▶ _Directions_:
In the listing below, swap "resolution" for "size" in everything from the line containing "Locate an element on the screen. Image" down to the line containing "page-thumbnail-preview is located", and write out only those lines with nothing else changed. Leave the pictures out.

▶ _Stored records_:
☆ ☆ ☆ ☆ ☆
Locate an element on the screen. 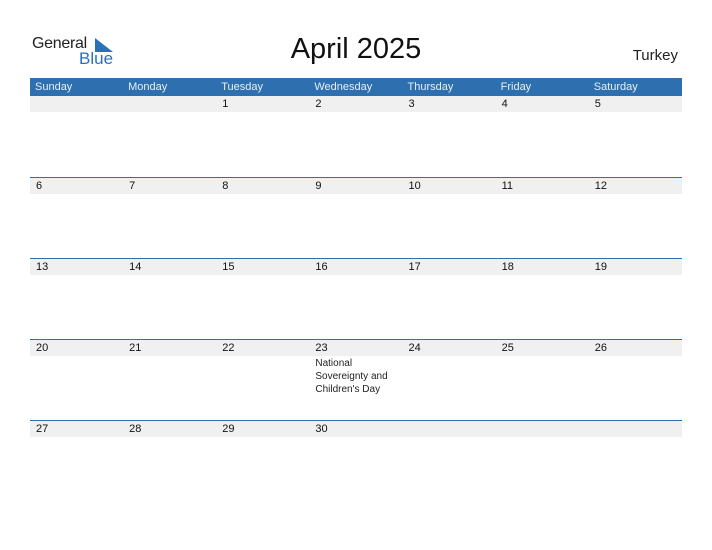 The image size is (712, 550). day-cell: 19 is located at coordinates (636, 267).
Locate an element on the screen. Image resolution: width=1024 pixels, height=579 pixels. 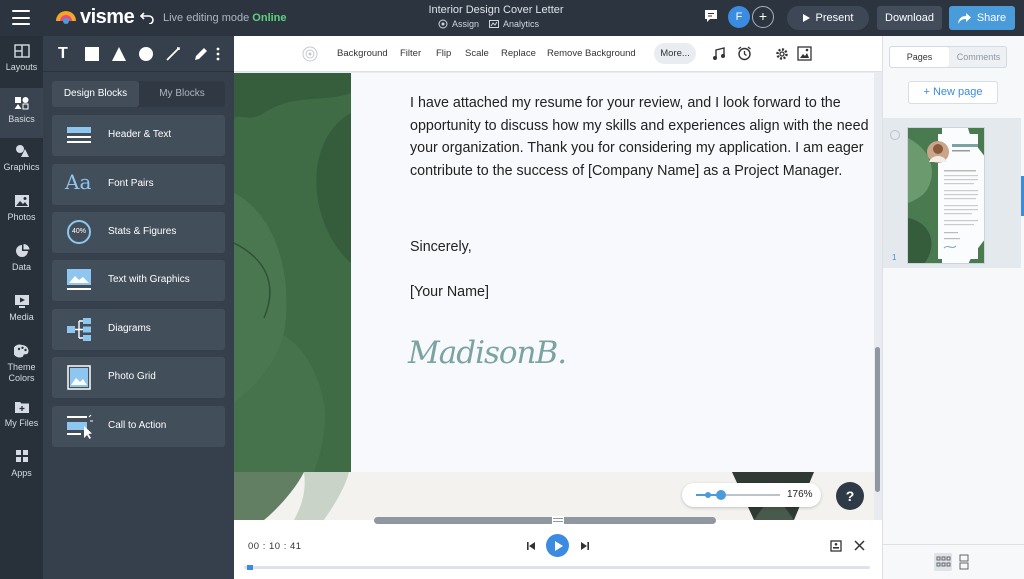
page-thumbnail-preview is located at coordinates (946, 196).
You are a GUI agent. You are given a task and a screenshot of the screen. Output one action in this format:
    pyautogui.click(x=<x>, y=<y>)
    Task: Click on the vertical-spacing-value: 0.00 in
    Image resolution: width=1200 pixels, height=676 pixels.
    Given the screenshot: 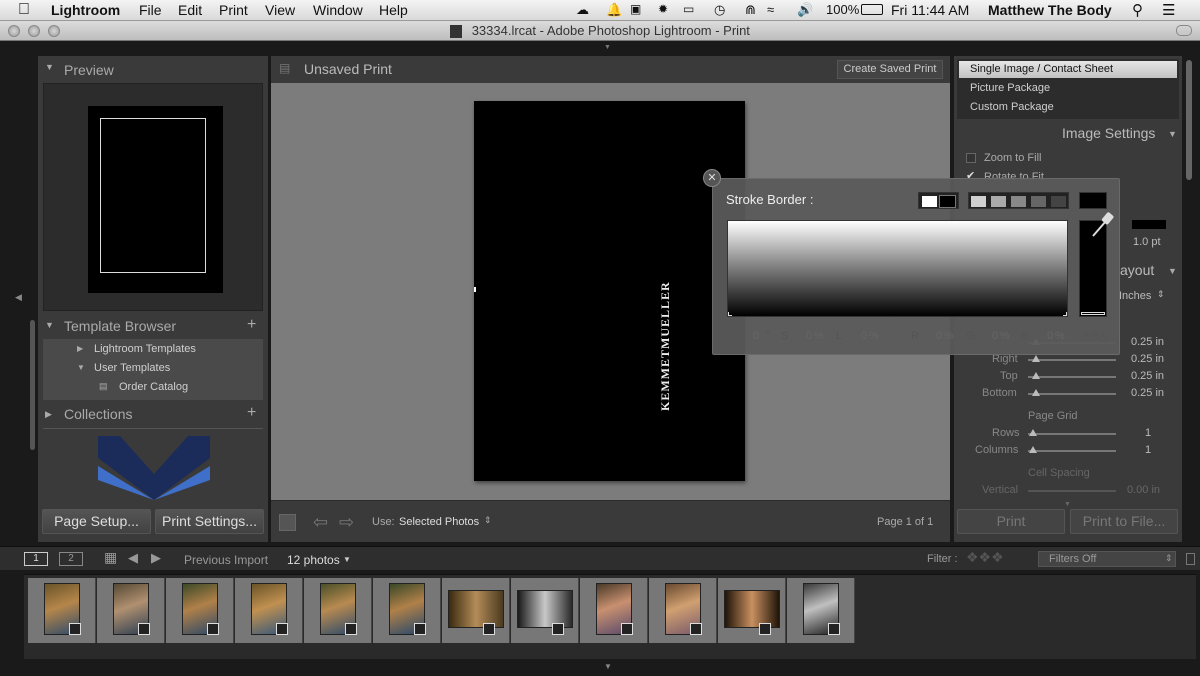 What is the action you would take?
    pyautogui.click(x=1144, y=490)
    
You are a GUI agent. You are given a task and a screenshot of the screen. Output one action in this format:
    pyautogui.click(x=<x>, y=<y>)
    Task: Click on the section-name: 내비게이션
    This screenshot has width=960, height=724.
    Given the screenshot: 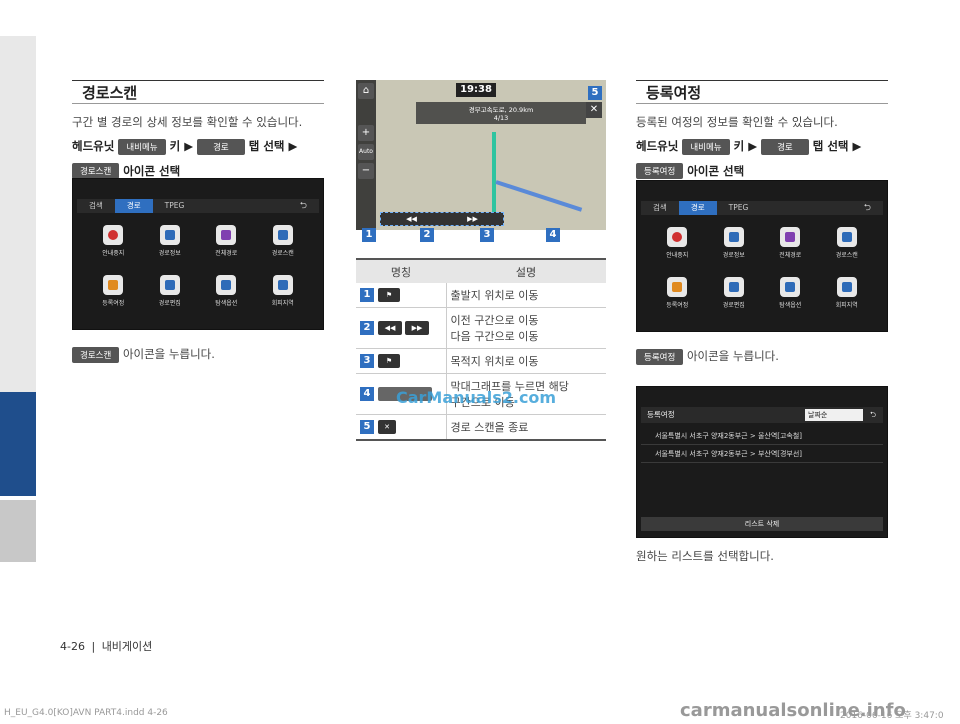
☆ ☆ ☆ ☆ ☆
▶ _Exercise result_:
Locate an element on the screen. Image size: width=1024 pixels, height=579 pixels. 
page-thumbnail-preview is located at coordinates (946, 196).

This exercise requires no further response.